Sus Majestades dejaron a su paso un sendero de ilusión y llegaron cargados de juguetes
07 ene 2014 . Actualizado a las 07:00 h.La llegada de los Reyes Magos volvió a dejar en la comarca imágenes inolvidables cargadas de emotividad. Después de tener la oportunidad de hablar con sus Majestades en cada uno de los ayuntamientos para transmitirles sus peticiones, los pequeños aguardaron pacientes en una agitada noche que tuvo entrañables e inesperadas sorpresas para algunos. Este fue el caso de los hermanos boirenses Enrique y Pablo Torrado, que vieron, nada menos, como Gaspar, Melchor y Baltasar, acompañados de su séquito, desembarcaban en el salón de su casa cargados de regalos. Fue una auténtica sorpresa que los dejó mudos.

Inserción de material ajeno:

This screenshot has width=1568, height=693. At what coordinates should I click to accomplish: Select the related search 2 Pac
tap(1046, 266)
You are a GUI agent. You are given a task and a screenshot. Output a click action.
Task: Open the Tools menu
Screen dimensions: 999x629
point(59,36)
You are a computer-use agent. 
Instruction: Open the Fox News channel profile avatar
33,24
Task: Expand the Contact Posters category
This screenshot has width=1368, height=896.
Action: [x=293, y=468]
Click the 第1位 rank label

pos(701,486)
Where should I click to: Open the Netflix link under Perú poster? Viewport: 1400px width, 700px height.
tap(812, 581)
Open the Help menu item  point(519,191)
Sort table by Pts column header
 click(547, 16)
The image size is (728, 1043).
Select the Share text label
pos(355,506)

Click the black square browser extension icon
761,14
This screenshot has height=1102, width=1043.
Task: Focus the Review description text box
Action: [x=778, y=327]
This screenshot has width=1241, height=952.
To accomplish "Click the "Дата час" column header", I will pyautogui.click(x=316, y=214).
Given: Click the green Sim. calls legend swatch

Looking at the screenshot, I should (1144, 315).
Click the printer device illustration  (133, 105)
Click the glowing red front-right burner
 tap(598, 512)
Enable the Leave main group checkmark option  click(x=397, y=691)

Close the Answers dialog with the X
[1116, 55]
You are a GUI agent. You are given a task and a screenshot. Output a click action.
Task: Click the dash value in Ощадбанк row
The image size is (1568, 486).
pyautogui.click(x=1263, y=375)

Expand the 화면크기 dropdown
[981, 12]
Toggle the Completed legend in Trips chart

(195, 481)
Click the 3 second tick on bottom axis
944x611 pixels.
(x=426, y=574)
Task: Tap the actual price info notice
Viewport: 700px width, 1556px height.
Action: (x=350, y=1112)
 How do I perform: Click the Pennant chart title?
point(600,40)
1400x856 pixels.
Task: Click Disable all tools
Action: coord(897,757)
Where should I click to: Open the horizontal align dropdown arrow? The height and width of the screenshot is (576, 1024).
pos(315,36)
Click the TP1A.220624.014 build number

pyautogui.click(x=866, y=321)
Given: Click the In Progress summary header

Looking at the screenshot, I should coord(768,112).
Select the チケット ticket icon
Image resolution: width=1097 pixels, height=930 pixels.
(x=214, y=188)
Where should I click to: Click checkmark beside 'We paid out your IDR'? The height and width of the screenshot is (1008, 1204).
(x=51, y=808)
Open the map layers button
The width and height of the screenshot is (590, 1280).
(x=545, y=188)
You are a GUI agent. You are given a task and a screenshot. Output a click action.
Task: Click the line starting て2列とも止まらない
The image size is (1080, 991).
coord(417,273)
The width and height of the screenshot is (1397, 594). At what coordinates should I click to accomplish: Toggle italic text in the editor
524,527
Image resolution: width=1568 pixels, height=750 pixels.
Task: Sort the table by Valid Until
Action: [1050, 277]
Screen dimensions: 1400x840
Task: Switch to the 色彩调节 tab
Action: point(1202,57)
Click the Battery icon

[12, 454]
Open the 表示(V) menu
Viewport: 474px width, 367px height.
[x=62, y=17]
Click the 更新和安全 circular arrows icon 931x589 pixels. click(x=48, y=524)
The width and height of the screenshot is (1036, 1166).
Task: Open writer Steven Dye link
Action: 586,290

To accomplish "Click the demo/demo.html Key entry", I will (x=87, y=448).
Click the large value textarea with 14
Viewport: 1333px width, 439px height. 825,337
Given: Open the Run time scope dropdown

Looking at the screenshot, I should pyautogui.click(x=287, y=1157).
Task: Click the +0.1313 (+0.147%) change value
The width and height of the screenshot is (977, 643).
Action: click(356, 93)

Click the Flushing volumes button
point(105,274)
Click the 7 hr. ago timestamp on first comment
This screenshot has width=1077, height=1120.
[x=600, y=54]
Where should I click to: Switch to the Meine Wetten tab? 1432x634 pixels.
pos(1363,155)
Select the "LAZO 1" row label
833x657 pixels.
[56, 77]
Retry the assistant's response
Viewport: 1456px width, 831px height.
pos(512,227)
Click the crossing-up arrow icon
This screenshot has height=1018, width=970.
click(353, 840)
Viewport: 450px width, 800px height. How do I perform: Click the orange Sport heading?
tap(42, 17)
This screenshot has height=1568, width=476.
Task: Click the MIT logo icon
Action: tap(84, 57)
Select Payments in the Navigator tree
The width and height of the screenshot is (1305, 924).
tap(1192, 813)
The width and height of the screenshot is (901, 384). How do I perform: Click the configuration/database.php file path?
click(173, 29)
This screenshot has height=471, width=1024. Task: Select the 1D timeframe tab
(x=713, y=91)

Los enviados de Oriente también dejaron su huella en el hipermercado Eroski de Noia, donde no dudaron en efectuar una parada para saludar a quienes se encontraban realizando sus compras. Los pequeños, que no contaban con la visita de tanta realeza, no desperdiciaron la oportunidad de acercarse a ellos y sacarse unas fotografías que ya quedarán para el recuerdo.
Pese a que el tiempo continúa siendo desapacible en la comarca, la celebración de la llegada de los magos de Oriente se vivió ayer con gran intensidad en la comarca. Muchos vecinos se acercaron a las panaderías para comprar el tradicional roscón de Reyes y, en las calles, los niños disfrutaban con sus flamantes bicicletas recién estrenadas, sus patines o sus muñecas. En los establecimientos hosteleros también podía verse a muchos entretenidos con los aparatos tecnológicos, que son la estrella de los regalos.